Donner à voir ce que l’on ne regarde pas, ce qui ne nous regarde plus, tel m’apparaît l’un des enjeux de ces œuvres.

Un autre lien important à mon sens relève justement de cela, du « lien ». Mylène comme Framboise mettent en jeu des relations.  Il y a tout d’abord, je viens de l’évoquer, ce qui les relie à leur sujet, cette empathie libérée d’un pathos habilement tenu à distance, domestiqué. Il y a la relation des corps à l’habit et à l’habitus : vêtements, objets et cadre de vie.

Le lieu et le lien

Par ce cheminement, nous arrivons au point qui me touche le plus, en tant que regardeur mais aussi en tant que porteur de projet : si Mylène et Framboise nous montrent des objets et des gens, c’est pour nous donner à connaître autre chose. Cet « autre chose » est de l’ordre du lieu. La terre des parents et des ancêtres dans les photographies de Mylène Blanc. La Guinguette d’un Carcassonne populaire et dansant malgré le poids des ans dans les photos de Framboise Estéban.
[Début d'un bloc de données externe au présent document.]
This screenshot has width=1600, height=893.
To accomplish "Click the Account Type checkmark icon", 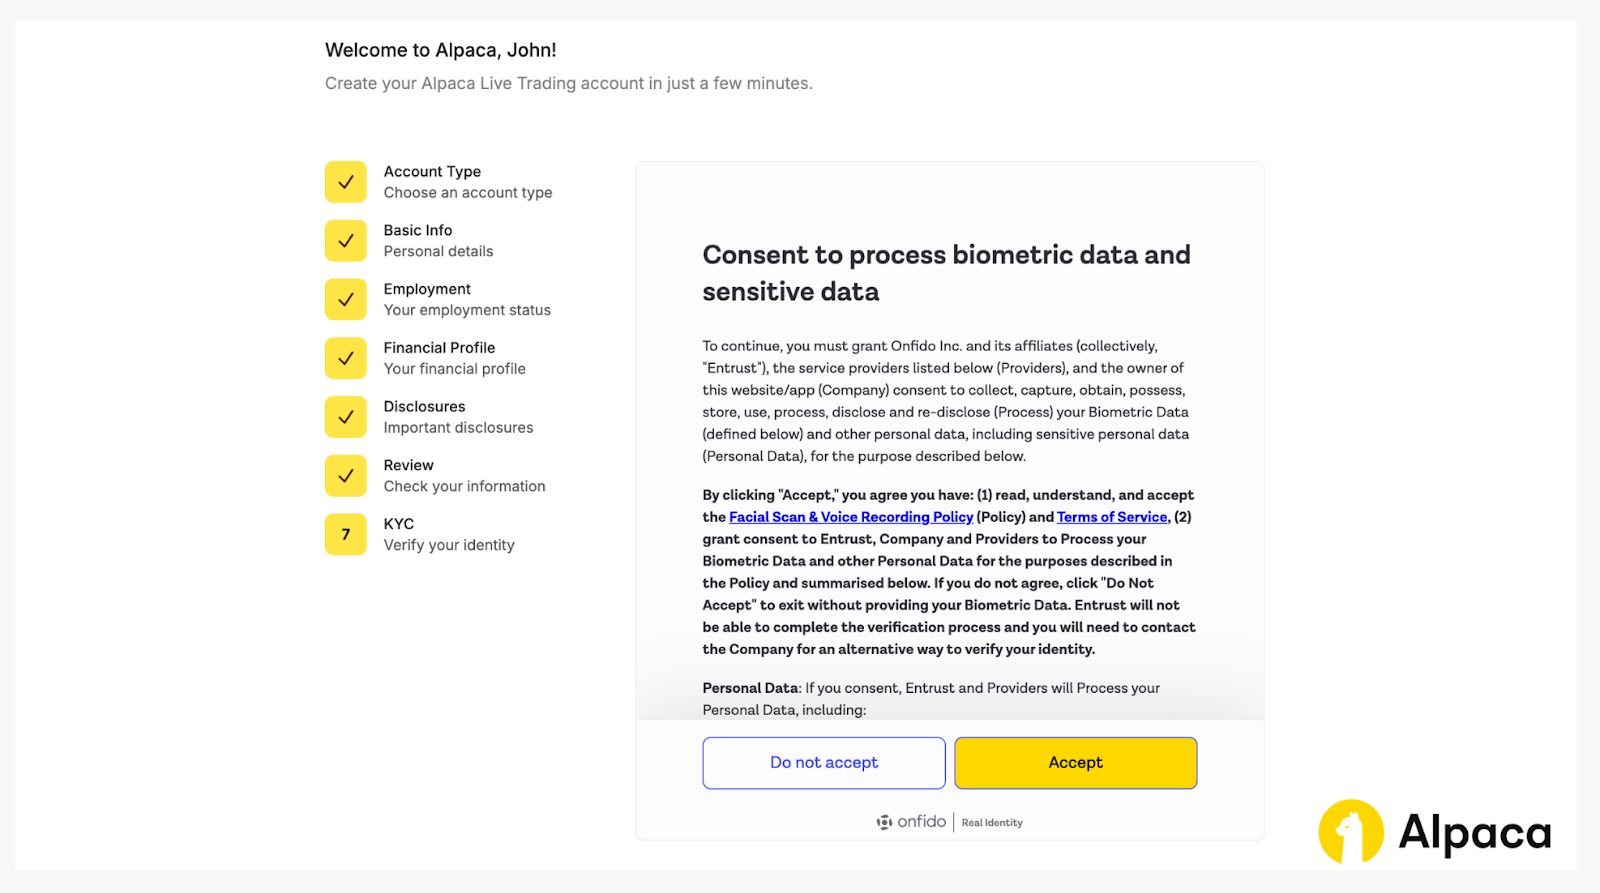I will point(346,182).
Ces images renvoient à la ruralité, à des manières d’être ensemble, à des formes de sociabilité (la famille, le cercle de danseur). Elles sont aussi en lien avec une vieillesse qu’il nous faudrait sans doute parvenir à envisager autrement afin de réformer une société en perte de liens et de vitesse. Pour toutes ces raisons, j’ai voulu inviter les photographies de Mylène et de Framboise à Fontenilles. Village dynamique, en passe de devenir une petite ville par la présence chaque année plus nombreuses de nouveaux habitants, il ne doit pas oublier de considérer ceux qui en constituent le « noyau dur », une population qui a vécu par la terre et pour elle.

Des images pour tous et pour chacun

Par le choix des formats (taille modeste des tirages) et celui des sujets, ces images sont  d’une approche humble et humaine. Elles revendiquent une photographie qui se tient à la portée des gens.


Comme tout acte artistique véritable ces images ménagent une place à l’autre, à son regard comme à sa sensibilité, afin que chacun puisse venir habiter ce qu’il découvre. Cette ouverture est d’une générosité, d’un échange. J’espère que chaque visiteur de l’exposition saura accueillir cette fête de l’esprit et des sens à laquelle elles convient.